Entries on locating words and elements:
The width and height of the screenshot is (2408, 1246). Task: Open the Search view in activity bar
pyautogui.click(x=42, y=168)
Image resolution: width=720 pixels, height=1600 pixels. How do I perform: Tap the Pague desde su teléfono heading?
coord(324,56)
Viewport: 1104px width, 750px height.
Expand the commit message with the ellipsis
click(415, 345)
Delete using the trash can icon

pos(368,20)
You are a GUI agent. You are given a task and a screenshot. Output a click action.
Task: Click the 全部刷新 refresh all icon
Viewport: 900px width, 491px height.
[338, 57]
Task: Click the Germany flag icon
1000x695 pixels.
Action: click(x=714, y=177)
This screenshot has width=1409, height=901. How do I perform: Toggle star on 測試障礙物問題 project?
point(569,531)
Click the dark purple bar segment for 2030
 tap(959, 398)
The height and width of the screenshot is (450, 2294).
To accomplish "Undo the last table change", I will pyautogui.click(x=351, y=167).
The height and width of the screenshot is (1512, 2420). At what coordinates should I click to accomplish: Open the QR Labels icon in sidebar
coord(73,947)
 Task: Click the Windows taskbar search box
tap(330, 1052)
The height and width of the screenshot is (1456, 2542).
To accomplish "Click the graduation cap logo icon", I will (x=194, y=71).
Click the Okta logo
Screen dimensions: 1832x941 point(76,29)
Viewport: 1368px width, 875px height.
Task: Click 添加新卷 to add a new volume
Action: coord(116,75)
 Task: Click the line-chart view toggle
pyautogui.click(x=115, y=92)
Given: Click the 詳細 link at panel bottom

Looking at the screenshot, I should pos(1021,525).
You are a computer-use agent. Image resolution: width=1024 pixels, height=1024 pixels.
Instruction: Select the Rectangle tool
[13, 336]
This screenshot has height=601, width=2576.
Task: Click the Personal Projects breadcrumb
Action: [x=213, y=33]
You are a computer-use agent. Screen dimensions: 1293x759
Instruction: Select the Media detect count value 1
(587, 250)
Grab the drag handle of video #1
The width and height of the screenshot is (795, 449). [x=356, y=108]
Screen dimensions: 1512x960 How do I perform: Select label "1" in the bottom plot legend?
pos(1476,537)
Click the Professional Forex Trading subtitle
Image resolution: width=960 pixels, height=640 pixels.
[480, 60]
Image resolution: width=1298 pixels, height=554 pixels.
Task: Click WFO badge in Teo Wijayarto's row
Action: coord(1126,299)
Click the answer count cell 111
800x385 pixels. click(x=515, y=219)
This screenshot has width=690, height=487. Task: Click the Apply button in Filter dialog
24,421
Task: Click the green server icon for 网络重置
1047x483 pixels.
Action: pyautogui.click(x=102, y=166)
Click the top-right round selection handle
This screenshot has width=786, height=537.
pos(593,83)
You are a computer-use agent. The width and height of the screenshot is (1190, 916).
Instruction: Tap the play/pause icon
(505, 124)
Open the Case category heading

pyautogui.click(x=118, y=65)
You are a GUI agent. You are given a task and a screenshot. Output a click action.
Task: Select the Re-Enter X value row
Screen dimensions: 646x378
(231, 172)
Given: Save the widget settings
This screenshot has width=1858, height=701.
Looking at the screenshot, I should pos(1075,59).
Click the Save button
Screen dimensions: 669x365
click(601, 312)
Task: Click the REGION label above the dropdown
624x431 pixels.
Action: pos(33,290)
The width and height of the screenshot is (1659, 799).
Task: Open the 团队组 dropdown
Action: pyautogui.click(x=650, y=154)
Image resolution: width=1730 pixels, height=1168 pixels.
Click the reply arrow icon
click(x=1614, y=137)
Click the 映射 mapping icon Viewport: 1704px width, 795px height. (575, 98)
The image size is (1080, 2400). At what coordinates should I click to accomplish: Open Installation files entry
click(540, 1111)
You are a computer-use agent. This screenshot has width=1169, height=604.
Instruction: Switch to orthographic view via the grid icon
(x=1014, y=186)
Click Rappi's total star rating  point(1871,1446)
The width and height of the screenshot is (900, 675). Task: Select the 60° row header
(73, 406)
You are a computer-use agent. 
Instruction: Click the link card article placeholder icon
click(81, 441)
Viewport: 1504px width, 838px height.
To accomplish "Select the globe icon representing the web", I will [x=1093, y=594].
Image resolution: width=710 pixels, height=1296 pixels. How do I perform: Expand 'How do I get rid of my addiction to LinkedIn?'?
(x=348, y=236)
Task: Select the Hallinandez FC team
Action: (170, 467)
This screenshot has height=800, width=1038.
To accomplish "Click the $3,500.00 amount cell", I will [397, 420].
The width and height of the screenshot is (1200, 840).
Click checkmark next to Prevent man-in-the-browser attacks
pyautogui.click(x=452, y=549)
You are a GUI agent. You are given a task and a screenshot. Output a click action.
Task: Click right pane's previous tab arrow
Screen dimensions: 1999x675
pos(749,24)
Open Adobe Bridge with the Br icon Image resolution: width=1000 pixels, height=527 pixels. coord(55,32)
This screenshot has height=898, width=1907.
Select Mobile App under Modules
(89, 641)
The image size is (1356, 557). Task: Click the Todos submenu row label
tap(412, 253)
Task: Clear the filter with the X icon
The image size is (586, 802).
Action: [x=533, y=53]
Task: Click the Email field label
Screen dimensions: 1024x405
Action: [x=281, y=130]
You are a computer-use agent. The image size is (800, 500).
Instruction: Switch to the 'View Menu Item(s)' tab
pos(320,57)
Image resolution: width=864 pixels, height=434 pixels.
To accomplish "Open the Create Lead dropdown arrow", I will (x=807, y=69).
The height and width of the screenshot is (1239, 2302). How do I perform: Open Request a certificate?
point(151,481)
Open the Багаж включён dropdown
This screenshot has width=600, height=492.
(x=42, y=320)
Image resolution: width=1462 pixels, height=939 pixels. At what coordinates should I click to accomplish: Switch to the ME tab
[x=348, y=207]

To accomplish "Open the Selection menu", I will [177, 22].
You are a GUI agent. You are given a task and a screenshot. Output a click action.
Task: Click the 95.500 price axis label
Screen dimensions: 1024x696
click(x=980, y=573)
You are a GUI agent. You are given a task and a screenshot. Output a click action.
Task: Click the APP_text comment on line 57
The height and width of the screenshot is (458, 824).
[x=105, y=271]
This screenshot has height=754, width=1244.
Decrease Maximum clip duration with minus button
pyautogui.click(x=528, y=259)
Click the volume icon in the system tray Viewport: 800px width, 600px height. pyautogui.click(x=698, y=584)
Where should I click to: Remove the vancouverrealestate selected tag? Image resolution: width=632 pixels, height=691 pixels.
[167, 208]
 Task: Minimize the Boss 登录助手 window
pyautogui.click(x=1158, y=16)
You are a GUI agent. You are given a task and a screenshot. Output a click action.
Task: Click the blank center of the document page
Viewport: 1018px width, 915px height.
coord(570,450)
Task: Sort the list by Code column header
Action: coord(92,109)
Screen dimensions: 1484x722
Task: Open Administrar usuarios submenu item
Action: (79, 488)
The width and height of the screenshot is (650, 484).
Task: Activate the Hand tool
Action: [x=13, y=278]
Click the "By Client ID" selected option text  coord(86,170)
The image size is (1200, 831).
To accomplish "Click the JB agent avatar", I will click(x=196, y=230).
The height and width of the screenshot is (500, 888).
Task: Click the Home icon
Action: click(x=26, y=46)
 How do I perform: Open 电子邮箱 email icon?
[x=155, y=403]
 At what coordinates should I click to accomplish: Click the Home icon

DIRECTIONS: Arrange every line of the records above as a numbered list, leaving out the blank lines.

RESPONSE:
1. The width and height of the screenshot is (2408, 1246). Task: Open the Search view in activity bar
2. pyautogui.click(x=42, y=168)
3. Image resolution: width=720 pixels, height=1600 pixels. How do I perform: Tap the Pague desde su teléfono heading?
4. coord(324,56)
5. Viewport: 1104px width, 750px height.
6. Expand the commit message with the ellipsis
7. click(415, 345)
8. Delete using the trash can icon
9. pos(368,20)
10. You are a GUI agent. You are given a task and a screenshot. Output a click action.
11. Task: Click the 全部刷新 refresh all icon
12. Viewport: 900px width, 491px height.
13. [338, 57]
14. Task: Click the Germany flag icon
15. 1000x695 pixels.
16. Action: click(x=714, y=177)
17. This screenshot has width=1409, height=901. How do I perform: Toggle star on 測試障礙物問題 project?
18. point(569,531)
19. Click the dark purple bar segment for 2030
20.  tap(959, 398)
21. The height and width of the screenshot is (450, 2294).
22. To accomplish "Undo the last table change", I will pyautogui.click(x=351, y=167).
23. The height and width of the screenshot is (1512, 2420). At what coordinates should I click to accomplish: Open the QR Labels icon in sidebar
24. coord(73,947)
25.  Task: Click the Windows taskbar search box
26. tap(330, 1052)
27. The height and width of the screenshot is (1456, 2542).
28. To accomplish "Click the graduation cap logo icon", I will (x=194, y=71).
29. Click the Okta logo
30. Screen dimensions: 1832x941 point(76,29)
31. Viewport: 1368px width, 875px height.
32. Task: Click 添加新卷 to add a new volume
33. Action: coord(116,75)
34.  Task: Click the line-chart view toggle
35. pyautogui.click(x=115, y=92)
36. Given: Click the 詳細 link at panel bottom
37. Looking at the screenshot, I should pos(1021,525).
38. You are a computer-use agent. Image resolution: width=1024 pixels, height=1024 pixels.
39. Instruction: Select the Rectangle tool
40. [13, 336]
41. This screenshot has height=601, width=2576.
42. Task: Click the Personal Projects breadcrumb
43. Action: [x=213, y=33]
44. You are a computer-use agent. Screen dimensions: 1293x759
45. Instruction: Select the Media detect count value 1
46. (587, 250)
47. Grab the drag handle of video #1
48. The width and height of the screenshot is (795, 449). [x=356, y=108]
49. Screen dimensions: 1512x960 How do I perform: Select label "1" in the bottom plot legend?
50. pos(1476,537)
51. Click the Professional Forex Trading subtitle
52. Image resolution: width=960 pixels, height=640 pixels.
53. [480, 60]
54. Image resolution: width=1298 pixels, height=554 pixels.
55. Task: Click WFO badge in Teo Wijayarto's row
56. Action: coord(1126,299)
57. Click the answer count cell 111
58. 800x385 pixels. click(x=515, y=219)
59. This screenshot has width=690, height=487. Task: Click the Apply button in Filter dialog
60. 24,421
61. Task: Click the green server icon for 网络重置
62. 1047x483 pixels.
63. Action: pyautogui.click(x=102, y=166)
64. Click the top-right round selection handle
65. This screenshot has width=786, height=537.
66. pos(593,83)
67. You are a computer-use agent. The width and height of the screenshot is (1190, 916).
68. Instruction: Tap the play/pause icon
69. (505, 124)
70. Open the Case category heading
71. pyautogui.click(x=118, y=65)
72. You are a GUI agent. You are given a task and a screenshot. Output a click action.
73. Task: Select the Re-Enter X value row
74. Screen dimensions: 646x378
75. (231, 172)
76. Given: Save the widget settings
77. This screenshot has width=1858, height=701.
78. Looking at the screenshot, I should pos(1075,59).
79. Click the Save button
80. Screen dimensions: 669x365
81. click(601, 312)
82. Task: Click the REGION label above the dropdown
83. 624x431 pixels.
84. Action: pos(33,290)
85. The width and height of the screenshot is (1659, 799).
86. Task: Open the 团队组 dropdown
87. Action: pyautogui.click(x=650, y=154)
88. Image resolution: width=1730 pixels, height=1168 pixels.
89. Click the reply arrow icon
90. click(x=1614, y=137)
91. Click the 映射 mapping icon Viewport: 1704px width, 795px height. (575, 98)
92. The image size is (1080, 2400). At what coordinates should I click to accomplish: Open Installation files entry
93. click(540, 1111)
94. You are a computer-use agent. This screenshot has width=1169, height=604.
95. Instruction: Switch to orthographic view via the grid icon
96. (x=1014, y=186)
97. Click Rappi's total star rating  point(1871,1446)
98. The width and height of the screenshot is (900, 675). Task: Select the 60° row header
99. (73, 406)
100. You are a computer-use agent. 
101. Instruction: Click the link card article placeholder icon
102. click(81, 441)
103. Viewport: 1504px width, 838px height.
104. To accomplish "Select the globe icon representing the web", I will [x=1093, y=594].
105. Image resolution: width=710 pixels, height=1296 pixels. How do I perform: Expand 'How do I get rid of my addiction to LinkedIn?'?
106. (x=348, y=236)
107. Task: Select the Hallinandez FC team
108. Action: (170, 467)
109. This screenshot has height=800, width=1038.
110. To accomplish "Click the $3,500.00 amount cell", I will [397, 420].
111. The width and height of the screenshot is (1200, 840).
112. Click checkmark next to Prevent man-in-the-browser attacks
113. pyautogui.click(x=452, y=549)
114. You are a GUI agent. You are given a task and a screenshot. Output a click action.
115. Task: Click right pane's previous tab arrow
116. Screen dimensions: 1999x675
117. pos(749,24)
118. Open Adobe Bridge with the Br icon Image resolution: width=1000 pixels, height=527 pixels. coord(55,32)
119. This screenshot has height=898, width=1907.
120. Select Mobile App under Modules
121. (89, 641)
122. The image size is (1356, 557). Task: Click the Todos submenu row label
123. tap(412, 253)
124. Task: Clear the filter with the X icon
125. The image size is (586, 802).
126. Action: [x=533, y=53]
127. Task: Click the Email field label
128. Screen dimensions: 1024x405
129. Action: [x=281, y=130]
130. You are a computer-use agent. The image size is (800, 500).
131. Instruction: Switch to the 'View Menu Item(s)' tab
132. pos(320,57)
133. Image resolution: width=864 pixels, height=434 pixels.
134. To accomplish "Open the Create Lead dropdown arrow", I will (x=807, y=69).
135. The height and width of the screenshot is (1239, 2302). How do I perform: Open Request a certificate?
136. point(151,481)
137. Open the Багаж включён dropdown
138. This screenshot has width=600, height=492.
139. (x=42, y=320)
140. Image resolution: width=1462 pixels, height=939 pixels. At what coordinates should I click to accomplish: Switch to the ME tab
141. [x=348, y=207]
142. To accomplish "Open the Selection menu", I will [177, 22].
143. You are a GUI agent. You are given a task and a screenshot. Output a click action.
144. Task: Click the 95.500 price axis label
145. Screen dimensions: 1024x696
146. click(x=980, y=573)
147. You are a GUI agent. You are given a task and a screenshot. Output a click action.
148. Task: Click the APP_text comment on line 57
149. The height and width of the screenshot is (458, 824).
150. [x=105, y=271]
151. This screenshot has height=754, width=1244.
152. Decrease Maximum clip duration with minus button
153. pyautogui.click(x=528, y=259)
154. Click the volume icon in the system tray Viewport: 800px width, 600px height. pyautogui.click(x=698, y=584)
155. Where should I click to: Remove the vancouverrealestate selected tag? Image resolution: width=632 pixels, height=691 pixels.
156. [167, 208]
157.  Task: Minimize the Boss 登录助手 window
158. pyautogui.click(x=1158, y=16)
159. You are a GUI agent. You are given a task and a screenshot. Output a click action.
160. Task: Click the blank center of the document page
161. Viewport: 1018px width, 915px height.
162. coord(570,450)
163. Task: Sort the list by Code column header
164. Action: coord(92,109)
165. Screen dimensions: 1484x722
166. Task: Open Administrar usuarios submenu item
167. Action: (79, 488)
168. The width and height of the screenshot is (650, 484).
169. Task: Activate the Hand tool
170. Action: [x=13, y=278]
171. Click the "By Client ID" selected option text  coord(86,170)
172. The image size is (1200, 831).
173. To accomplish "Click the JB agent avatar", I will click(x=196, y=230).
174. The height and width of the screenshot is (500, 888).
175. Task: Click the Home icon
176. Action: click(x=26, y=46)
177.  How do I perform: Open 电子邮箱 email icon?
178. [x=155, y=403]
179.  At what coordinates should I click to accomplish: Click the Home icon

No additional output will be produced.